Tasks to perform:
[1] Output the passage of the forum thread on large capacity magazines below verbatim, beginning at the words "I have read" and stopping after the words "not feed right.".
[2] Render into German the following sentence from the forum thread on large capacity magazines below: "The .40 cal P229 magazines are post-ban and thus not legal to possess in MA unless you are a law enforcement officer."

# Large capacity magazines



## R2D2 (Dec 13, 2013)

If I have an unrestricted class a large capacity license to carry, am I able to carry a handgun with a 12 round magazine? 

I just purchased a brand new sig sauer p229 .40 in mass, it came with a brand new 12 round magazine that does not have a date on it. 

I have read mgl c 140 s131 probably 20 times, I have searched the Internet for hours, it seems like some people say its legal and others don't. So hopefully someone can set me straight because I really don't need to screw up my life over 2 bullets.

Thank you


----------



## Goose (Dec 1, 2004)

The .40 cal P229 magazines are post-ban and thus not legal to possess in MA unless you are a law enforcement officer. However, for example, if you were to find a pre-ban P228 9mm magazine that holds 13 rounds, it would fit in your P229 and be legal - it may just not feed right.

Otherwise you will just have to stick to the ten rounders in MA unfortunately.

Sent from my flux capacitor using 1.21 jigawatts


----------



## R2D2 (Dec 13, 2013)

Ok thank you, that is what I thought, not really sure why the gun shop would have even sold me a new gun with banned mags.


----------



## Goose (Dec 1, 2004)

R2D2 said:


> Ok thank you, that is what I thought, not really sure why the gun shop would have even sold me a new gun with banned mags.


They fucked up, plain and simple. I would take it back to them with your receipt and have them get you a ten round mag...that way you aren't possessing the mag and you get a replacement mag right away (provided they have one in stock).


----------

Recorded data:

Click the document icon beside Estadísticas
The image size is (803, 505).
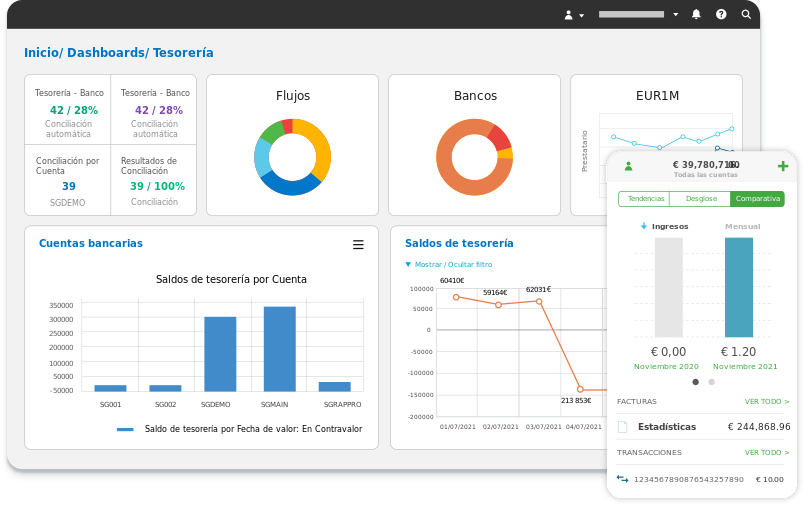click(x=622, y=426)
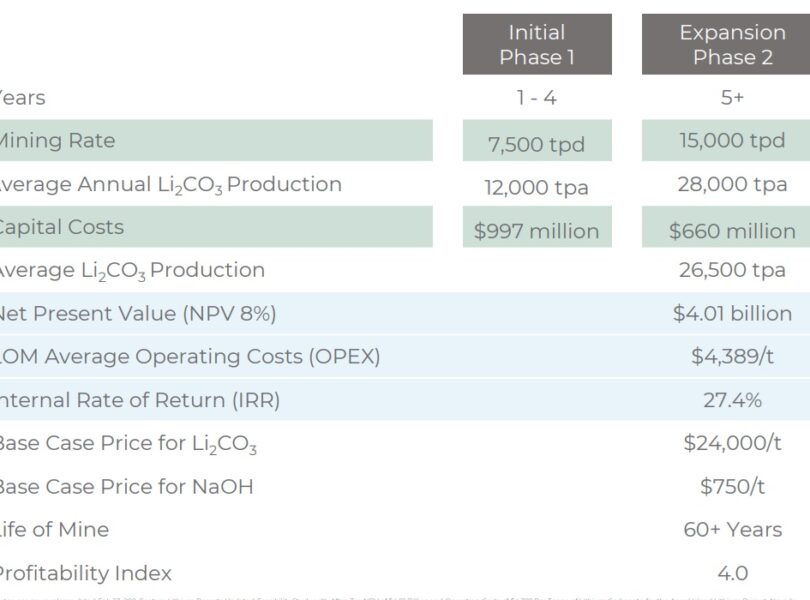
--
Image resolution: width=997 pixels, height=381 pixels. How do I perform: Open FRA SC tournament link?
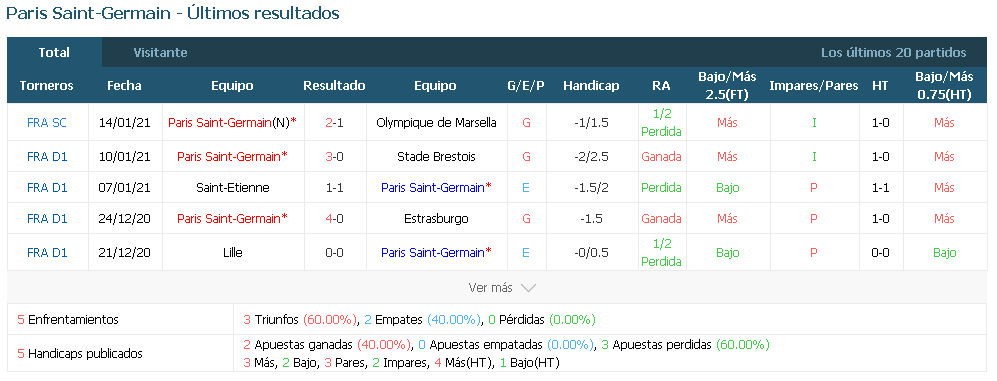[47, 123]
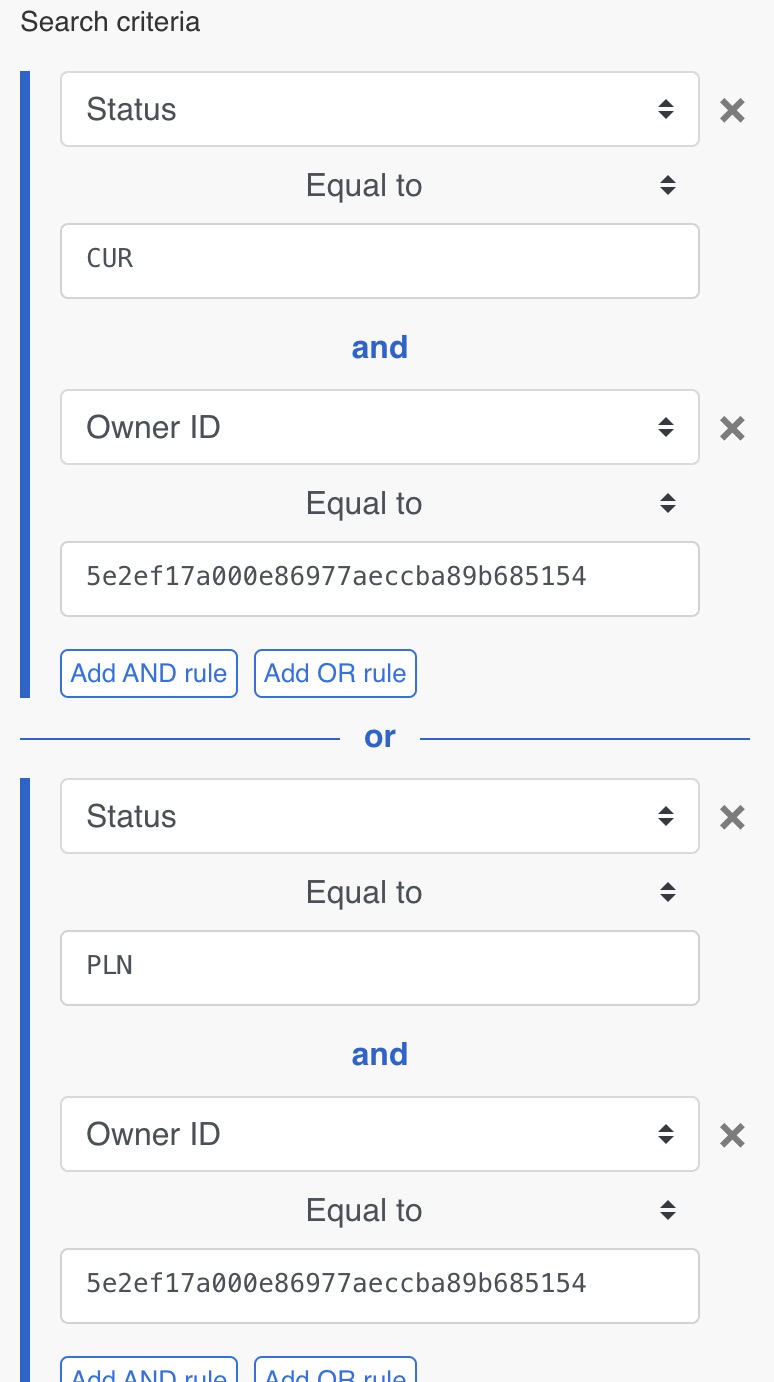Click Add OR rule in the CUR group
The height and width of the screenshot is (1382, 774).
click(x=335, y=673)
...
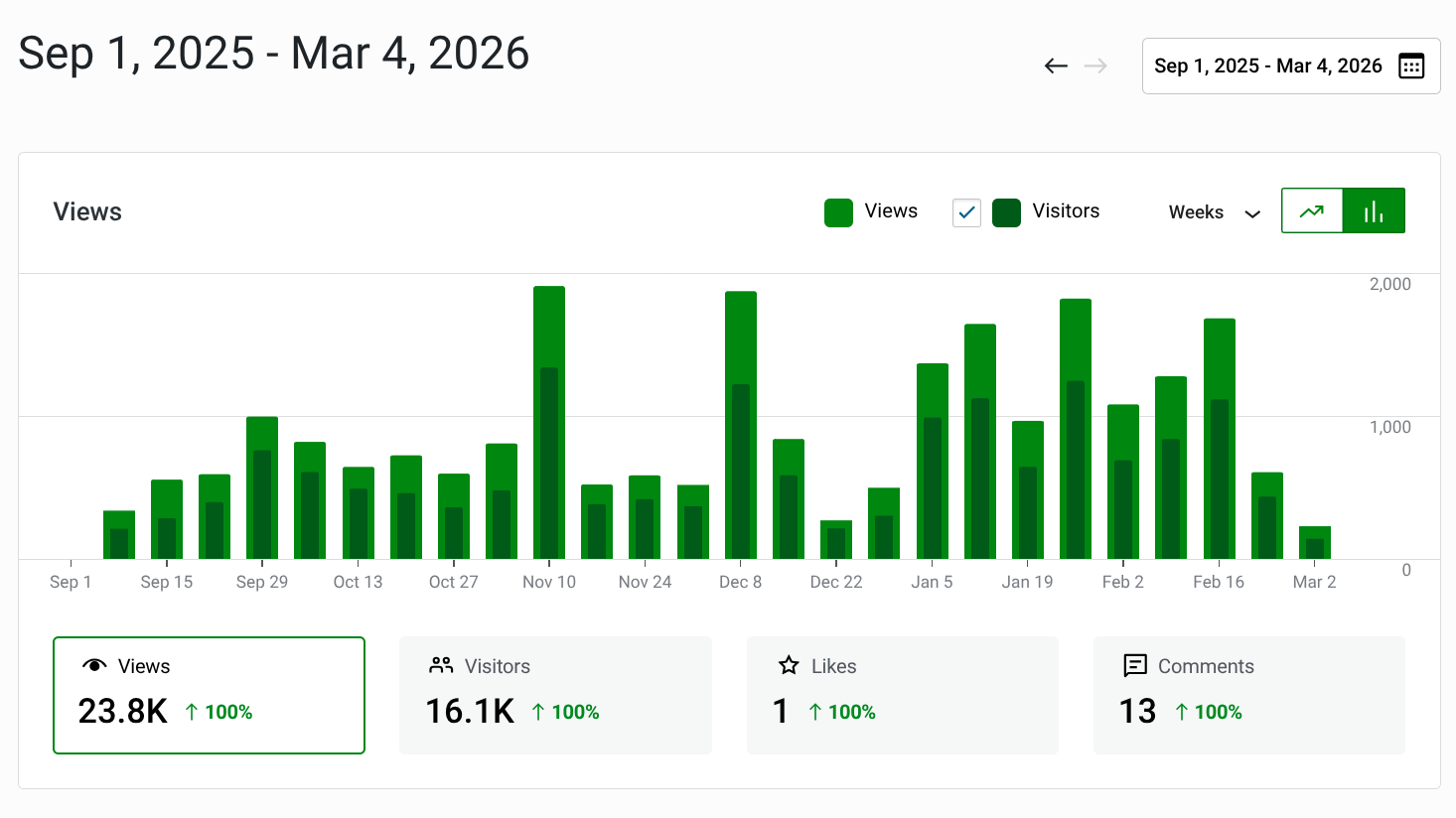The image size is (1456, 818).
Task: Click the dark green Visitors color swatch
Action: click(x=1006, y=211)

Responses in order:
[1]
I have read mgl c 140 s131 probably 20 times, I have searched the Internet for hours, it seems like some people say its legal and others don't. So hopefully someone can set me straight because I really don't need to screw up my life over 2 bullets.

Thank you


----------



## Goose (Dec 1, 2004)

The .40 cal P229 magazines are post-ban and thus not legal to possess in MA unless you are a law enforcement officer. However, for example, if you were to find a pre-ban P228 9mm magazine that holds 13 rounds, it would fit in your P229 and be legal - it may just not feed right.

[2] Die Magazine für die P229 im Kaliber .40 stammen aus der Zeit nach dem Verbot und dürfen daher in MA nicht besessen werden, es sei denn, man ist Polizeibeamter.